Feil has not described its redevelopment plans for the rest of the plaza, which sits east of the Grand Concourse on 161st Street, across from the Bronx County Hall of Justice and just north of Concourse Village.

But rezoning approved in 2009 allows for 600,000 feet of new development at the shopping center, according to Feil, which has some merchants bracing for major changes this year.

An employee at Easy Pickins, which sits adjacent to the food court, said the store will soon relocate to another part of the plaza because of construction. Business has already taken a hit since the eateries began to leave, the employee added.

“It’s better when [the food court was] open,” the employee said. “People come, they shop, they eat, they want to shop again.”

Another longtime plaza retailer, Kidstown, will soon shut its doors for good.

“We would have loved to have stayed, but they wouldn’t renew the lease,” said David Sutton, a buyer for the store.

When Feil began informing food court vendors of its redevelopment plans last summer and issuing vacate notices, some merchants distributed a petition and launched a website to preserve the food court. Others turned to attorneys.

Some suggested the company was undertaking the renovations to raise rents because the plaza’s annual tax exemptions are set to expire in June after 22 years.

But Briskin said the exemptions played no role in the company’s decision-making and noted that the tax reductions have been phasing out over several years. The plaza saved slightly less than $375,000 through exemptions last fiscal year on its $2.3 million annual property taxes, according to tax records.

Briskin also pointed out that he allowed several merchants to remain in the food court until December, after their leases had already expired, and that he met repeatedly with local leaders to discuss the redevelopment plans.

Cary Goodman, executive director of the 161st Street business improvement district, said he met with Feil representatives at least six times.

They explained that even as the food court sold about 30,000 meals each week, the company lost money maintaining it, Goodman said. Then they discussed renovation plans with the various stakeholders, promising to keep some food options at the mall.

“This was sort of a model of getting the community board, the property owner, the merchants and the political infrastructure involved in saying, ‘If this is going to be changed, what would be best,’” Goodman said.
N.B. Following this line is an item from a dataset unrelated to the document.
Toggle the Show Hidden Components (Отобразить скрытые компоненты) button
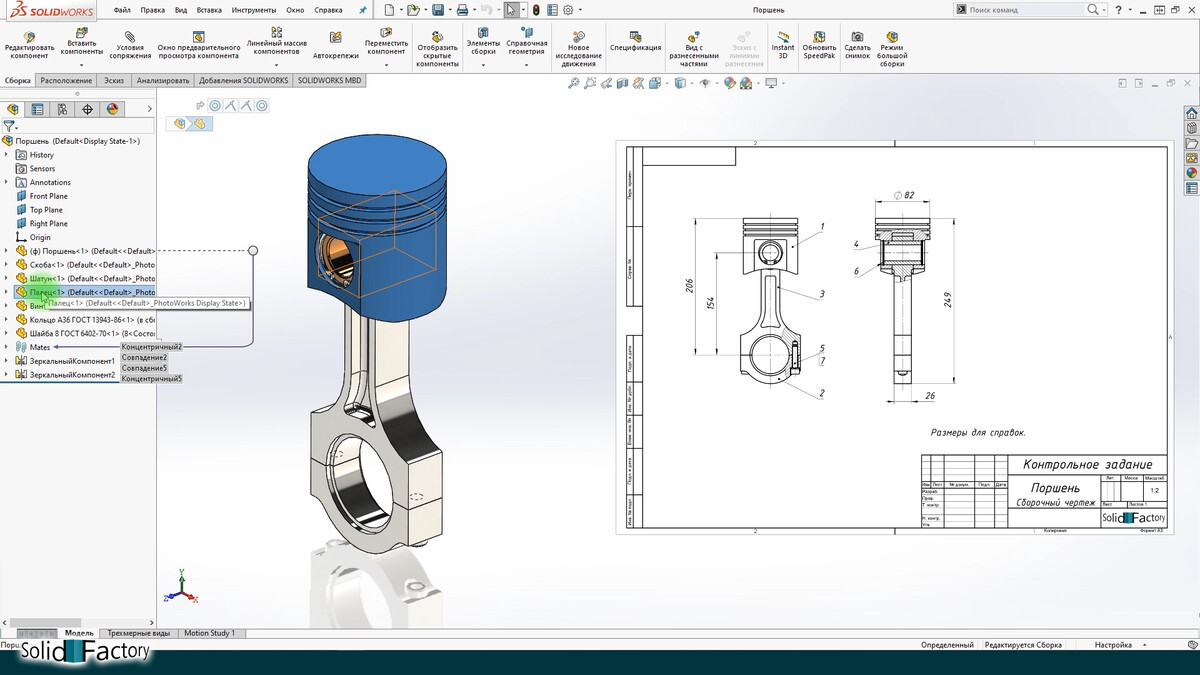This screenshot has height=675, width=1200. pos(437,35)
Many Concourse Plaza patrons say the overhaul — the first major rehab since the complex opened about two decades ago — is long overdue, with the food court in particular need of attention.

“That place was a dump,” one Parkchester woman wrote about the food court in a Facebook discussion last year, echoing many similar comments.

But others lament the loss of a single site with many quick, affordable dining options in a crowded neighborhood home to government offices, sprawling housing developments and a courthouse that summons 3,000 jurors each month.

“It’s bad for the neighborhood,” said Clifton Ables, 48, a psychologist who works in the courthouse and eats at the plaza's food court several times a week. “This is the most convenient place.”

Some said they had enjoyed grabbing a bite in the food court before rushing to the downstairs movie theater. Others remarked how some restaurants along 161st Street are less affordable than those that once filled the food court, such as McDonald’s.

“The diners here, the food is very pricey,” said Jennifer Rodriguez, 29, over lunch in the food court with her daughter. “But with $4 at McDonald’s, you can have a meal.”

But a Concourse Village resident who gave only her first name, Raquel, deemed the possible price increases and loss of the smaller stores that redevelopment may induce as signs of progress.

“We have to expect that with an improved neighborhood,” she said.